Texto facilitado:
####

Las personas rara vez nos
conformamos con lo que tenemos. Siempre estamos
buscando la forma de mejorar nuestras vidas, de ahí que intentemos
adaptarnos a los cambios que tienen lugar en torno nuestra, y tratemos de
amoldarnos a la nueva situación.
Eso viene ocurriendo desde
hace muchos siglos, miles de años incluso. Pero no nos remontemos tan atrás, no
es necesario. Basta con que analicemos lo ocurrido en los dos últimos siglos
para que entendamos lo que la frase anterior quiere decir.
Las condiciones de vida cambian
porque el sustento económico no siempre es el mismo. En cada época hay una
determinada faceta de la economía que ha predominado sobre otra, y actualmente
sigue ocurriendo lo mismo. Es el final de un largo proceso que todavía dista
mucho de haber finalizado.
Para analizar estos cambios,
utilicemos un ejemplo que los resuma. Se trata de conocer el devenir
experimentado por un pequeño pueblo del sur de Andalucía, se encuentra en la
costa, relativamente cerca del estrecho de Gibraltar. Esta localidad, llamémosla
con el nombre supuesto de Villa del Mar, nos va a servir para comprobar cómo
los recursos económicos de una población cambian con el tiempo, y como sus
habitantes han de amoldarse a esos cambios para intentar vivir cada vez mejor.

####

Material de partida:
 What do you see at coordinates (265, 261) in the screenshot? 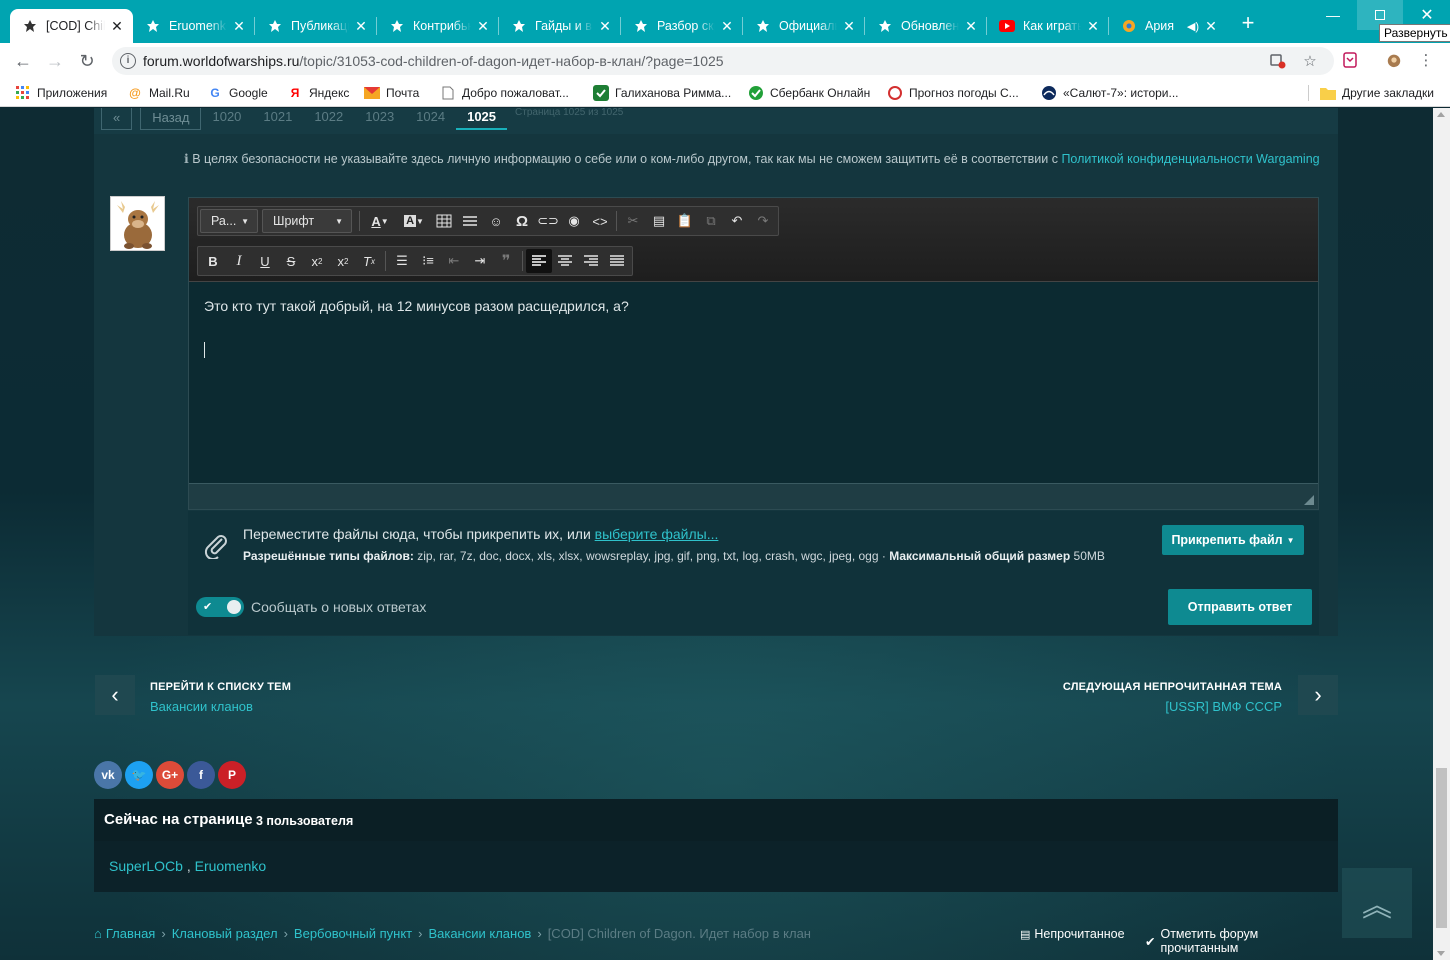
I see `underline-icon: U` at bounding box center [265, 261].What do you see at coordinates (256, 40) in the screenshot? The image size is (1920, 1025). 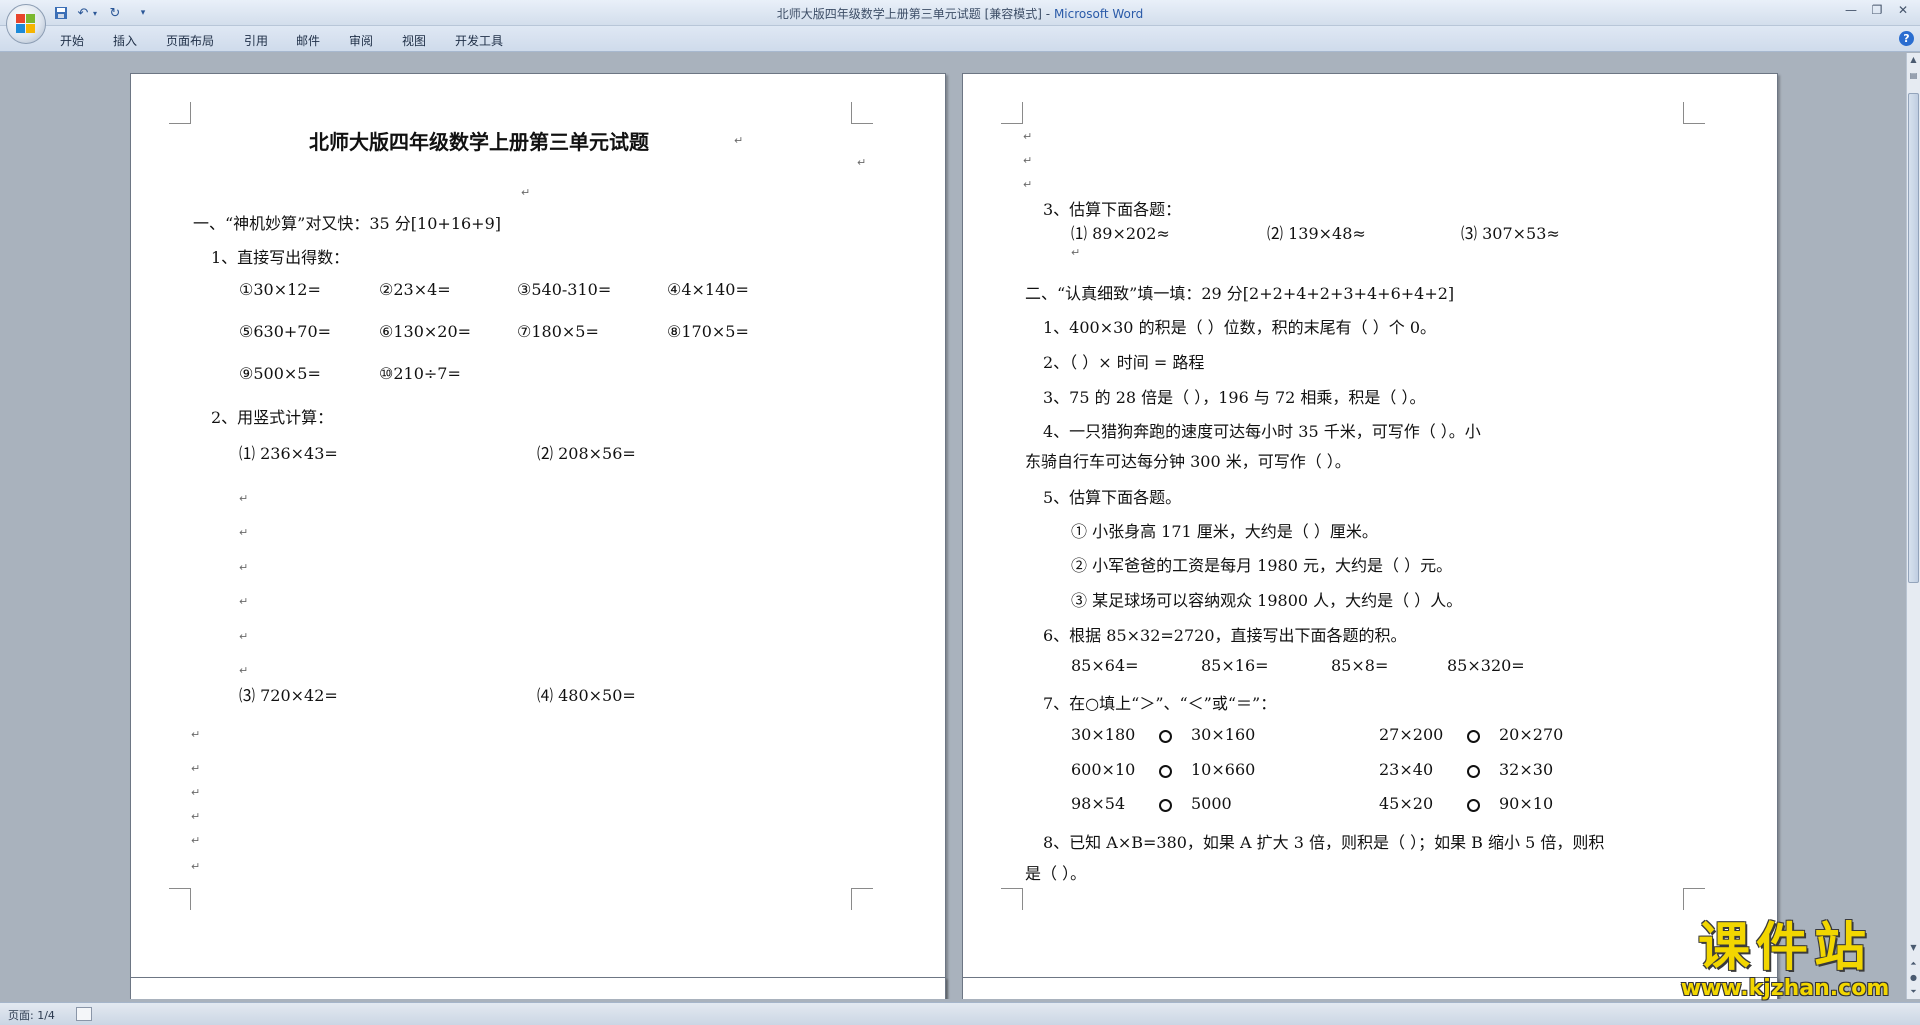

####

Extraiga literalmente del texto sobre la adaptación a los cambios económicos el fragmento que se abre con las palabras que contienen «Eso viene ocurriendo» y se cierra con «anterior quiere decir.».

Espacio de respuesta:
Eso viene ocurriendo desde
hace muchos siglos, miles de años incluso. Pero no nos remontemos tan atrás, no
es necesario. Basta con que analicemos lo ocurrido en los dos últimos siglos
para que entendamos lo que la frase anterior quiere decir.